"Fooling God a Fatal Mistake"

April 20, 2008 Acts 5:1-16

A Bit of a Test

"Integrity", it's said, "is who you are when no one else is looking." Situations arise in life that test our integrity. Many times it would be easy to take a shortcut supposing nobody would ever find out. But the Lord is watching and knows whether we're honouring Him by our integrity, living in the fear of God, OR whether we're fudging - taking a shortcut.

Wednesday was a bit of a test for me - literally. I had bought some fasteners and variety of drill bits at the hardware store in preparation for the Youth Park ramp-repair bee on Saturday. One of the bits was marked 2.79 though the hanger-price was 4.19. The staff were very helpful in accompanying me to find the fasteners and telling me which row the bits were on. I checked out and, once out in the car, double-checked the receipt to see if the bit had been rung in at the cheaper price. The other bits were there, but no sign of that one! Instead of costing me 2.79 I'd gotten a free bit! It was tempting to just drive off as it was already past time for my hospital duty, but I went in and paid for the other bit, and the staff thanked me for my honesty. In retrospect, considering their helpfulness, it would have been extra wicked to take advantage of their error.
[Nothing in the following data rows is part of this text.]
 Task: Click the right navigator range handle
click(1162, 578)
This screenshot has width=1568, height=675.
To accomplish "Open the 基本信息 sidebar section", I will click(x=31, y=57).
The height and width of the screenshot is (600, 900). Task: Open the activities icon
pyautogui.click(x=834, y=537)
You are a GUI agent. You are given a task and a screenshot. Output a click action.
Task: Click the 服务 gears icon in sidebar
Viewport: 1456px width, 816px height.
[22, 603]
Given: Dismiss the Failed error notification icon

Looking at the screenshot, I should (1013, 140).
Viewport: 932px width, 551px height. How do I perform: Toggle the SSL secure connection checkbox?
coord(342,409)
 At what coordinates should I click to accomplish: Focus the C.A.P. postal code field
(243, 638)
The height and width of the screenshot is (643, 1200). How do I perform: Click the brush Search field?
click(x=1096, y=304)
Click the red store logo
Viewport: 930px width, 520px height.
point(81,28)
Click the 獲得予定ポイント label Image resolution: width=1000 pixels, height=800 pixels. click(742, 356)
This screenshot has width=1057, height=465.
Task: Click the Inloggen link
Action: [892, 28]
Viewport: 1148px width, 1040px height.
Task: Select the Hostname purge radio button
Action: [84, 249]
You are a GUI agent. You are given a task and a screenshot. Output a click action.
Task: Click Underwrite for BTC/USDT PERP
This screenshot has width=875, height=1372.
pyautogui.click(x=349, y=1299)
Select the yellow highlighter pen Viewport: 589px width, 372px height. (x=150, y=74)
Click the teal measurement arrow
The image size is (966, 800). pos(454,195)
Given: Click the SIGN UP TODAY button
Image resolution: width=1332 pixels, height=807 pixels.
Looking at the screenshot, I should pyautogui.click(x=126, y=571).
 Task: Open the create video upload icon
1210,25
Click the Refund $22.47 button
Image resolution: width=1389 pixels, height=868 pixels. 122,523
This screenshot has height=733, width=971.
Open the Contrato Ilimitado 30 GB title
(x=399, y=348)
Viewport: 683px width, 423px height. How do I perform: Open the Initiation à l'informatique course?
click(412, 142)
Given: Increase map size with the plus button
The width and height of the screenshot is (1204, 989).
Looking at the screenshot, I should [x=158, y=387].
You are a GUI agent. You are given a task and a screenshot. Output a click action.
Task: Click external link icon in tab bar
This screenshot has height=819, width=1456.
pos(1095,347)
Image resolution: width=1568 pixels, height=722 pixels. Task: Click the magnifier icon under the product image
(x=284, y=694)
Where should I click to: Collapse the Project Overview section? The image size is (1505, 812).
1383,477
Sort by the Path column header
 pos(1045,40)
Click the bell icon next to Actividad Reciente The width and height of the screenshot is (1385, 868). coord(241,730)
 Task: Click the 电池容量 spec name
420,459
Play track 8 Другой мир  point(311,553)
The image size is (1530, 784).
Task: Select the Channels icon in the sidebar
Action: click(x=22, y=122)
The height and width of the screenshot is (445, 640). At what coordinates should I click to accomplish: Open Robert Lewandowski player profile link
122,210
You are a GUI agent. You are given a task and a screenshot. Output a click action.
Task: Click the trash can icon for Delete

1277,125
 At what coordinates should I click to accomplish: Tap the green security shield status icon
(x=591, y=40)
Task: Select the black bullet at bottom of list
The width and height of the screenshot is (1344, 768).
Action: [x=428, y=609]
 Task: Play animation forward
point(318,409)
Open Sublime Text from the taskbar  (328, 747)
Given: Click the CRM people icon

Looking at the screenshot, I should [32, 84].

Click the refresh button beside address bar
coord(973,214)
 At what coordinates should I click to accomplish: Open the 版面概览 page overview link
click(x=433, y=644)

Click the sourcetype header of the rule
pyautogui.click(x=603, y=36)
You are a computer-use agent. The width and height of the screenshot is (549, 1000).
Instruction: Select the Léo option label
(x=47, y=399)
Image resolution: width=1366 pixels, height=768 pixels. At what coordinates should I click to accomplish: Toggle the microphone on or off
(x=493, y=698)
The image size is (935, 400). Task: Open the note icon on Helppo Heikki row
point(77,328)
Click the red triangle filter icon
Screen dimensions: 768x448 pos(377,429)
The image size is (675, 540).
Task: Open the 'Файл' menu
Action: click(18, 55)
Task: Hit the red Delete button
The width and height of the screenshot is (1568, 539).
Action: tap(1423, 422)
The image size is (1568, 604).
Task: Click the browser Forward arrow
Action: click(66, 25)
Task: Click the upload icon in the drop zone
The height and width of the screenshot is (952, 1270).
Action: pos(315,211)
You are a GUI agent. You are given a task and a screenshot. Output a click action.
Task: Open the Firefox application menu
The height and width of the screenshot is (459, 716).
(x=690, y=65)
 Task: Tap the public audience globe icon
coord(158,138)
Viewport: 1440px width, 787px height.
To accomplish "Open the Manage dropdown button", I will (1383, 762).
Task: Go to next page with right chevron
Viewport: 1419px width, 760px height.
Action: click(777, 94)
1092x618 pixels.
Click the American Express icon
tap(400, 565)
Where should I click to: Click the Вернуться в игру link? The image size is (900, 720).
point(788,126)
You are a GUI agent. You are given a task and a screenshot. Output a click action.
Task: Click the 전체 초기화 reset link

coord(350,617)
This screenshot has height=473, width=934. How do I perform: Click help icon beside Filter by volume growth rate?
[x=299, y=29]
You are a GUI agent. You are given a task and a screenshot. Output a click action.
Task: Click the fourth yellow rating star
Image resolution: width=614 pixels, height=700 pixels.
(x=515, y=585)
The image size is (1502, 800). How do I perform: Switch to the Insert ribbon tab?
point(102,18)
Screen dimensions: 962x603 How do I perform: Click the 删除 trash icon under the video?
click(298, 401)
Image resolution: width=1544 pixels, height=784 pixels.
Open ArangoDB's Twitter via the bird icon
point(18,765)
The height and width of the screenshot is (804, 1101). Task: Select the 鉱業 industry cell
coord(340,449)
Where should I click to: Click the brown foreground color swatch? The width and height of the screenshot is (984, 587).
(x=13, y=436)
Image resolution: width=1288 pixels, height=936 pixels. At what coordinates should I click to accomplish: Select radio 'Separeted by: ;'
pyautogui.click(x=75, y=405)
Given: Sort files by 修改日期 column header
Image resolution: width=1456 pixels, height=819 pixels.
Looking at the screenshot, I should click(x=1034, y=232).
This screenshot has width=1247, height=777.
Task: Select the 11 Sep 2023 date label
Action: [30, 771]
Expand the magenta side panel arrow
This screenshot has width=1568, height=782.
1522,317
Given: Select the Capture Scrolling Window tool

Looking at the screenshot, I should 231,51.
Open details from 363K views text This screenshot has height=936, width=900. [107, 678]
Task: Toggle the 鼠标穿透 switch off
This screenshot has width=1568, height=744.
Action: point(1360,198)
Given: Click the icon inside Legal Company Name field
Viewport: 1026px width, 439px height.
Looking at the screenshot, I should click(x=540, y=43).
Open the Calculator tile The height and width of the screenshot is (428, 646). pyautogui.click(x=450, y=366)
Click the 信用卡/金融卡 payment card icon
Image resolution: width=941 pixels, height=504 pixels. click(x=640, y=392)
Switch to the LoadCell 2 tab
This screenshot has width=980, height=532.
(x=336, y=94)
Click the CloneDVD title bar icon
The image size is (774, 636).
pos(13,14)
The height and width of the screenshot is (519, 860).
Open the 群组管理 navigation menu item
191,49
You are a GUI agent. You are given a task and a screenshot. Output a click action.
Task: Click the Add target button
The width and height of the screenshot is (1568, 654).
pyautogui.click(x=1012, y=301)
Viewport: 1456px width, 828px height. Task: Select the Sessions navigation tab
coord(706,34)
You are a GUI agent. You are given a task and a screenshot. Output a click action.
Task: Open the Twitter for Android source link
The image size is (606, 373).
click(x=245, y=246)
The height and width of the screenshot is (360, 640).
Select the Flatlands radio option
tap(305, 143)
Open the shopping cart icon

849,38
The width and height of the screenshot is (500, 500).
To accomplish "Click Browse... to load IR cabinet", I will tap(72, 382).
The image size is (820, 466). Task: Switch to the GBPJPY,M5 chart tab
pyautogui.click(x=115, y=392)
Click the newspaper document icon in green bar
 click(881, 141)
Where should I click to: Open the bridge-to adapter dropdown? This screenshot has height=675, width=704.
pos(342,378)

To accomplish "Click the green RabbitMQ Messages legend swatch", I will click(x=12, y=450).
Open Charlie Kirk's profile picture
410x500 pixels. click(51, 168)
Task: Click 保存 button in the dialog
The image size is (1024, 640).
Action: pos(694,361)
So in life, tests arise that are far bigger than 'free' $2.79 drill bits. Perhaps we're tempted to not declare something as we file our income tax - that could make a difference in the hundreds or thousands of dollars! A classmate leaves their exam answer sheet in a location that's easy to glance at. A relative asks us why we didn't come and it would be easy to lie to make a better excuse. Our choices at such moments reveal, not just our integrity, but whether we really live in awe of God as He deserves.

Today we meet a couple who agreed together to take some shortcuts morally speaking, but discovered it was a deadly mistake.

The Scheme

We're not told much about the background of Ananias and Sapphira; we can presume they were 'new Christians' because the church was still scarcely weeks old. Ananias' name means "God is gracious" - a strange counterpoint to Ananias' actual behavious. Sapphira's name is related to "sapphire", and in the Hebrew, 'beautiful' (maybe she was 'drop-dead gorgeous'!). Yet whatever they were on the outside, they lacked in ethics. Between them they cooked up a scheme that they thought would reward them materially while advancing them socially and in the church.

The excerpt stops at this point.